Mehhhhhhh, the name change isn't worth doing mass edits over. Nor is the change in URL, since you can click on most old URLs and be taken to the right page on the new site. There are many thousands of posts that link to oxforddictionaries.com (more specifically ~11k) and most of these links are still good and don't really need editing, since they just redirect to the current lexico.com site. Most.

For non-critical issues like this, I fix them when I fix other issues on the same page, or if the question is already bumped and on the home page.

Some links have been broken by this change, which is a more critical issue, so it might be a good idea to do some active editing, as long as we don't flood the home page. Right now, I see that the change has broken many (almost all?) of the blog links. I don't know if they're planning on reposting these articles on the new site, so I'm preparing for the worst. Not all of these URLs were saved in either of the archiving services I know of, so I've been saving Google's cached version of the page into Archive.org (the cached page is most easily found by searching Archive.is). Unfortunately saving any URLs that have not been backed up needs to be done as soon as possible, since Google caches don't last forever :/ (Yes, my method is complicated, but I do it this way for a reason.)
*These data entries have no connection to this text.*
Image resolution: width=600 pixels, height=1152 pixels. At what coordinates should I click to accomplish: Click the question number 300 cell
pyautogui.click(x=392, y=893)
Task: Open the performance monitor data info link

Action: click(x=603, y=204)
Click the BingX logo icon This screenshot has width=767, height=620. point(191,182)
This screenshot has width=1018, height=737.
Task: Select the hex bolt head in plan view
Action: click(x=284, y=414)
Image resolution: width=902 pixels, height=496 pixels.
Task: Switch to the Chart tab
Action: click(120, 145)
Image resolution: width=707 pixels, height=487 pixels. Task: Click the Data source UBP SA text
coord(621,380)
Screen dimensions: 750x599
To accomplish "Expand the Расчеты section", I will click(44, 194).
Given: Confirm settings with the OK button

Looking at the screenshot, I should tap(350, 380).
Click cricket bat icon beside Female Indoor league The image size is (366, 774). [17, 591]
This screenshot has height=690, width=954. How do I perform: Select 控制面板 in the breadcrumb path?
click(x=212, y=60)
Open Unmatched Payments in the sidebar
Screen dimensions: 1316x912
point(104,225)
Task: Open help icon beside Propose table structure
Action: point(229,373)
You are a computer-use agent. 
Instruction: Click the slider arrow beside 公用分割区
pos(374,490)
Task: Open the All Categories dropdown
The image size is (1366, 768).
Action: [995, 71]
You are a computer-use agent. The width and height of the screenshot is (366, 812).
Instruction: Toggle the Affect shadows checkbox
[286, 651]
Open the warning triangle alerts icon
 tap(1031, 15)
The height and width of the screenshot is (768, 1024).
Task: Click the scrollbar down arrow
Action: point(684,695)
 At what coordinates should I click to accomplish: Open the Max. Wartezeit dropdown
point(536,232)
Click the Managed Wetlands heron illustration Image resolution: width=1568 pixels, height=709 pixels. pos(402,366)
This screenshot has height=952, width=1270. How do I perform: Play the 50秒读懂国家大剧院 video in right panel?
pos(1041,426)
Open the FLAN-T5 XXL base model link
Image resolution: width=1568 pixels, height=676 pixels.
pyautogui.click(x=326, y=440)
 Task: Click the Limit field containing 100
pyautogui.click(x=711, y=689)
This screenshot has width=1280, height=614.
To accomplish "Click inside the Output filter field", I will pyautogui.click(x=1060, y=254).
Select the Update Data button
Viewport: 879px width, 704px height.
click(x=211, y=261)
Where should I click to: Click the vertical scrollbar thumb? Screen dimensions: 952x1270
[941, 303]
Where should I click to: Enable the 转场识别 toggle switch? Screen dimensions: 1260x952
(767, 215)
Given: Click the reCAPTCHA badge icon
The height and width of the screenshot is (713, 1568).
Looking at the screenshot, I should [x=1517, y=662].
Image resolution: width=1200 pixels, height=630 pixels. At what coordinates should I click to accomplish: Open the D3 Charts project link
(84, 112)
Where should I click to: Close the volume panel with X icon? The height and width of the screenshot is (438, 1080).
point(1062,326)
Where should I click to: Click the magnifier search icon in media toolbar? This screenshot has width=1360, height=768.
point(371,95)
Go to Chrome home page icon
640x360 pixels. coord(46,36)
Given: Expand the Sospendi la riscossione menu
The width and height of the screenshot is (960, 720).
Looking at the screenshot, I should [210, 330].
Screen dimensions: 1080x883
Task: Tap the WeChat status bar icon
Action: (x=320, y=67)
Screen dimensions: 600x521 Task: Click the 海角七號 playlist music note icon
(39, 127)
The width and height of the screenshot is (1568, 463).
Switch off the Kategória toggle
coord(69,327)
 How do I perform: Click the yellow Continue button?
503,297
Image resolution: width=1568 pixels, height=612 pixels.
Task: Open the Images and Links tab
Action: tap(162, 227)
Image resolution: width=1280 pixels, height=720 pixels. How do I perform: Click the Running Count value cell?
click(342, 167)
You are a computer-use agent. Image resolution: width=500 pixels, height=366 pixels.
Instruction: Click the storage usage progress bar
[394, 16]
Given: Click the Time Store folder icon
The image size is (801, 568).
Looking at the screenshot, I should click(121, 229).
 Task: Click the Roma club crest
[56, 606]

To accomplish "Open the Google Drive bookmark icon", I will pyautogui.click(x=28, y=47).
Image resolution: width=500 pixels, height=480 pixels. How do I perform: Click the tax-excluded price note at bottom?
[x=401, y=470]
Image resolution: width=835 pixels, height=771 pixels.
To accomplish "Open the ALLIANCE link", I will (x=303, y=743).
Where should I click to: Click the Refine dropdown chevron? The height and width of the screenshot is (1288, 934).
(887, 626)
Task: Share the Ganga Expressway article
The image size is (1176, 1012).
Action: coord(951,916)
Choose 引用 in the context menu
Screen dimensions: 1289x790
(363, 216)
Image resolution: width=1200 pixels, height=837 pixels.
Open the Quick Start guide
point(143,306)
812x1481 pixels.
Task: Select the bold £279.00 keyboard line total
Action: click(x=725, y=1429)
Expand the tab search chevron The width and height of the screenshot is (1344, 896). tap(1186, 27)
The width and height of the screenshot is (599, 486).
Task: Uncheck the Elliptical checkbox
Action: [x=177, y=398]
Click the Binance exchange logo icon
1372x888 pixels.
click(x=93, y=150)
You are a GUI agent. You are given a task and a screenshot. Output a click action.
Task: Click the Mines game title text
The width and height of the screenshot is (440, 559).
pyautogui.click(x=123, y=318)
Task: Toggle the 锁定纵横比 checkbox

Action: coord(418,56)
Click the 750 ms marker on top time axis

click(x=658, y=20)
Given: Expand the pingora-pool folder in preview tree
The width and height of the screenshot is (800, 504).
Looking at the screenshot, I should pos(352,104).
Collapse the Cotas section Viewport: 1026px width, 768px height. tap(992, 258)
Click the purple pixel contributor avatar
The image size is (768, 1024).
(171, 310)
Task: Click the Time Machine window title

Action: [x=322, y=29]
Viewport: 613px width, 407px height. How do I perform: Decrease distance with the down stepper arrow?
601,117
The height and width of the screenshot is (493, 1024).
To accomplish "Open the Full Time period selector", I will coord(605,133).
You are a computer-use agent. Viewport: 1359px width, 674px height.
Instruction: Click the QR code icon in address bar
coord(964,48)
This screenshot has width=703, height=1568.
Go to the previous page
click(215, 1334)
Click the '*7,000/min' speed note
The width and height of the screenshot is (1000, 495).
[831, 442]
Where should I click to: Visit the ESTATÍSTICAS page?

And then there are some links to the regular dictionary entries that were broken a while ago by a different URL change, which can be found here. Plus, some URLs were also broken when another one of Oxford's dictionaries (the OALD) changed URLs; a list of posts affected by this can be found here. While I'm on the subject, I'll also note that there are old broken Google NGrams links/images in these posts. I've been fixing these every now and then for a while.

With the new Lexico site, another thing I noticed is that there is now only one dictionary instead of two ("Dictionary" and "Dictionary (US)", switched via the dropdown at the top of the page). This really isn't as much of a loss as it sounds, since both dictionaries were very close in content (see links above). Therefore I would consider this another non-critical issue for most posts.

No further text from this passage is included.